----- Records for this task -----

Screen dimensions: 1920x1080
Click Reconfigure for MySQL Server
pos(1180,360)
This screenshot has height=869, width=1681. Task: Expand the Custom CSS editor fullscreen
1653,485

-----

> _Problem details_
Can you give these rows again with "Custom CSS" swapped for "Custom JavaScript" and nothing else changed?

> _Response to the task_
Screen dimensions: 1920x1080
Click Reconfigure for MySQL Server
pos(1180,360)
This screenshot has height=869, width=1681. Task: Expand the Custom JavaScript editor fullscreen
1653,485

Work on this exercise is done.